▶ The request
Copy the records below from the line with "You are a computer-use" to the line with "Click the lightning", swapping "dropdown" for "menu" and leaving everything else unchanged.

▶ Extracted data

--- START ---

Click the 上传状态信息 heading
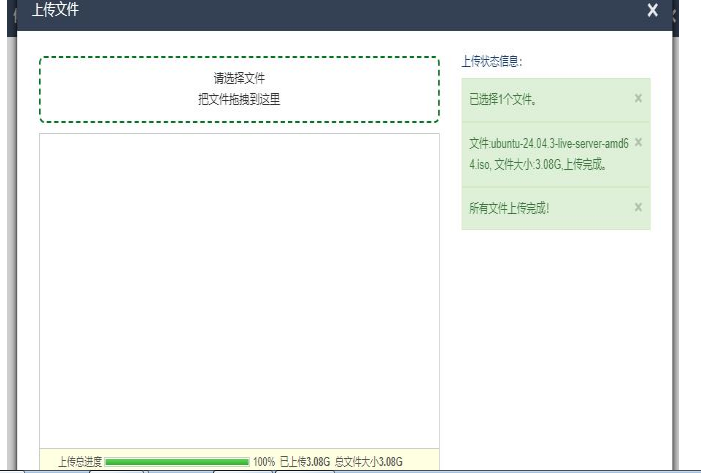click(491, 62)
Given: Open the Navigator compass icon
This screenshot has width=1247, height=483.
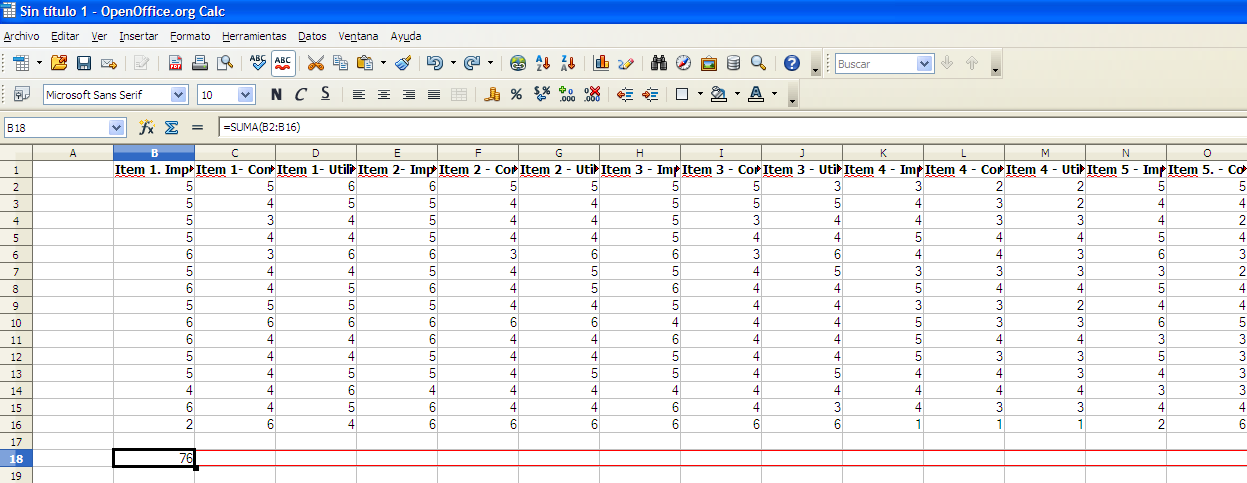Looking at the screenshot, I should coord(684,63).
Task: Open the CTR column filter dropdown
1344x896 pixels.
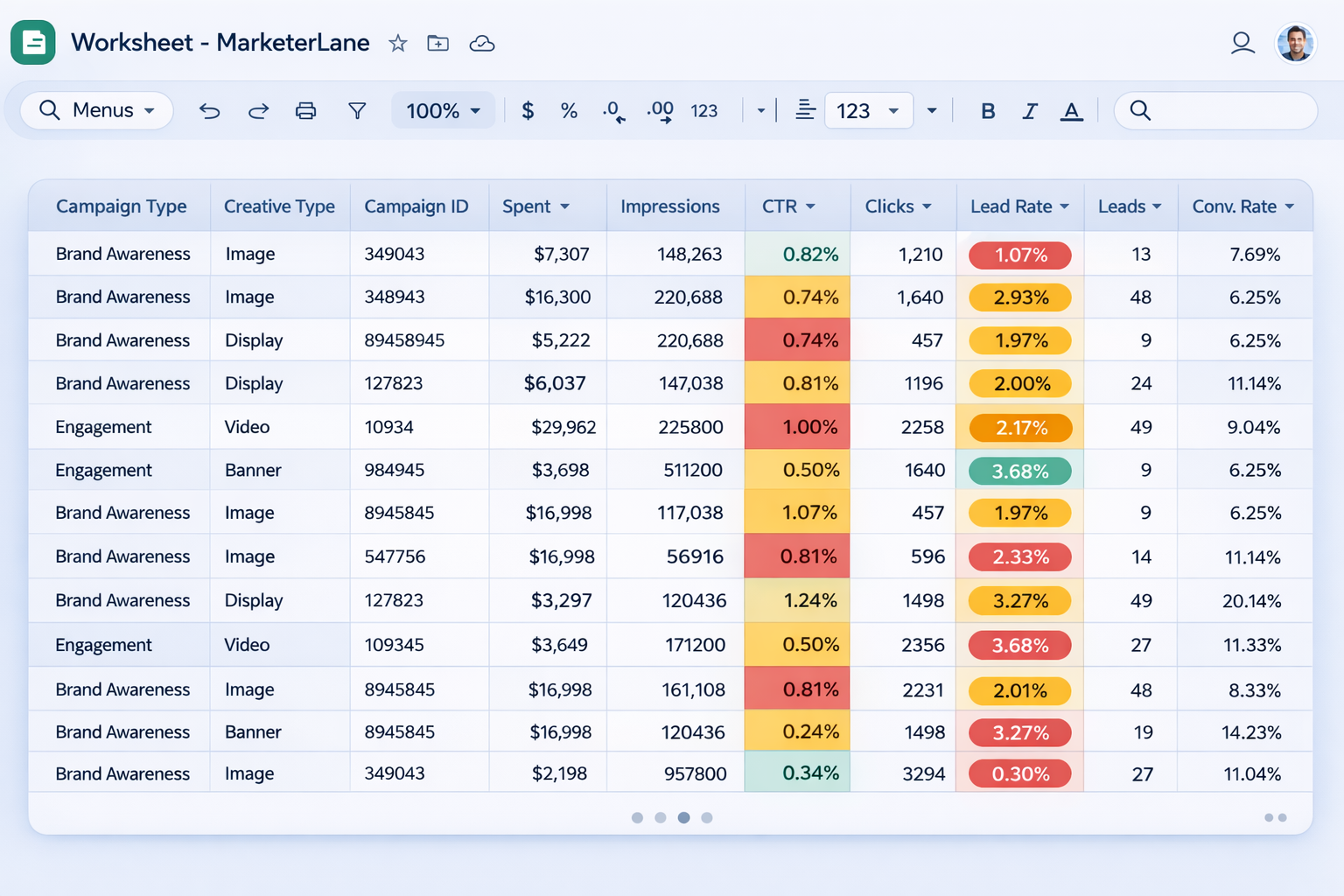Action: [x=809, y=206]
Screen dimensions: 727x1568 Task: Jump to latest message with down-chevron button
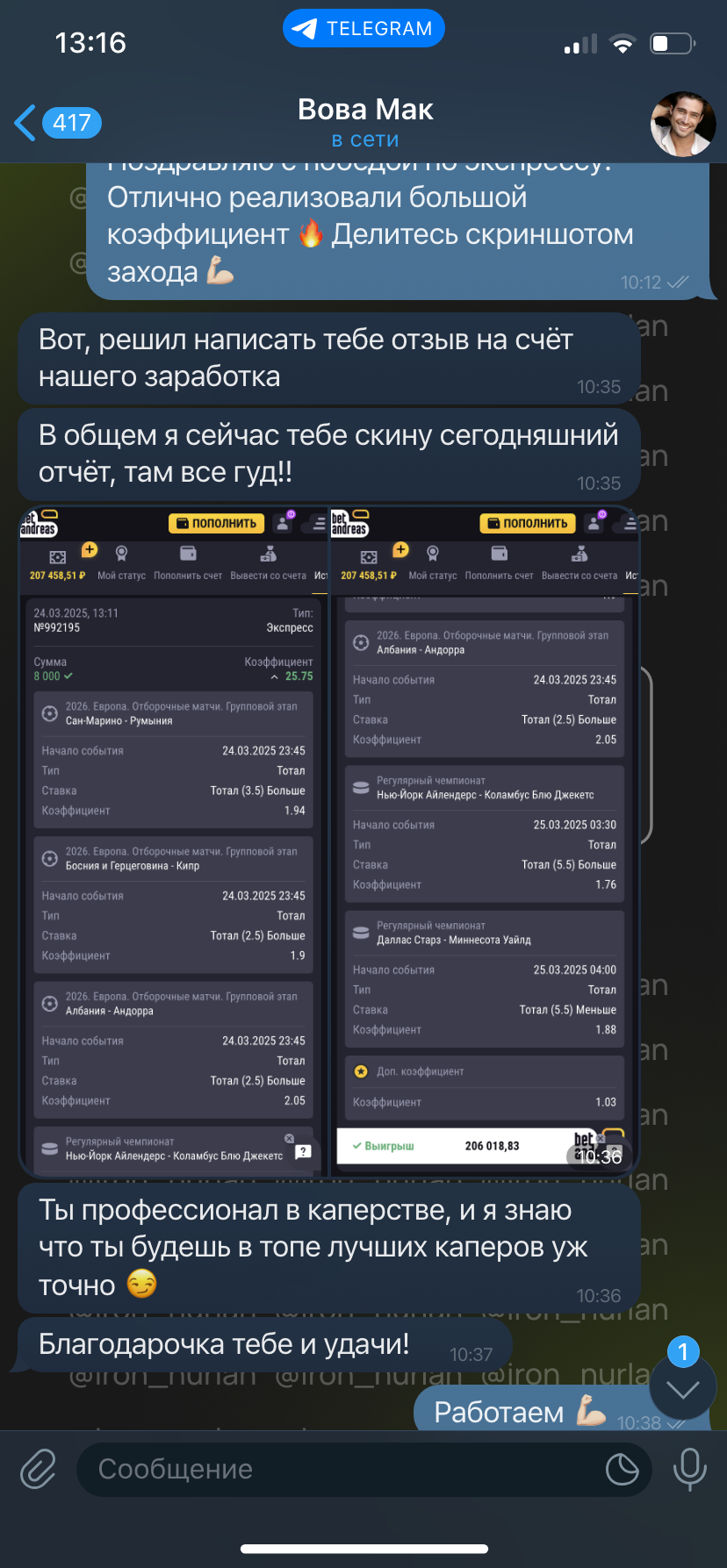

--- END ---
--- START ---

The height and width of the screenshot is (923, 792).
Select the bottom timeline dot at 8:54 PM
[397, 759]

--- END ---
--- START ---

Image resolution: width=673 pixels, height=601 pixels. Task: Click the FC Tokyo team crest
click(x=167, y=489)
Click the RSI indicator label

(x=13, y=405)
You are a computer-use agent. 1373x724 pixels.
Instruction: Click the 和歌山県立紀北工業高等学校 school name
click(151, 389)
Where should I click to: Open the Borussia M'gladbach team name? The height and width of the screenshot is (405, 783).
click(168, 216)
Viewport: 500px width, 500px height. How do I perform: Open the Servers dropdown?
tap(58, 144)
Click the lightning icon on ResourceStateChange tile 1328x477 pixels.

--- END ---

▶ Final result
You are a computer-use agent. 1373x724 pixels.
Instruction: Click the 和歌山県立紀北工業高等学校 school name
click(151, 389)
Where should I click to: Open the Borussia M'gladbach team name? The height and width of the screenshot is (405, 783).
click(168, 216)
Viewport: 500px width, 500px height. How do I perform: Open the Servers menu?
tap(58, 144)
Click the lightning icon on ResourceStateChange tile 1328x477 pixels.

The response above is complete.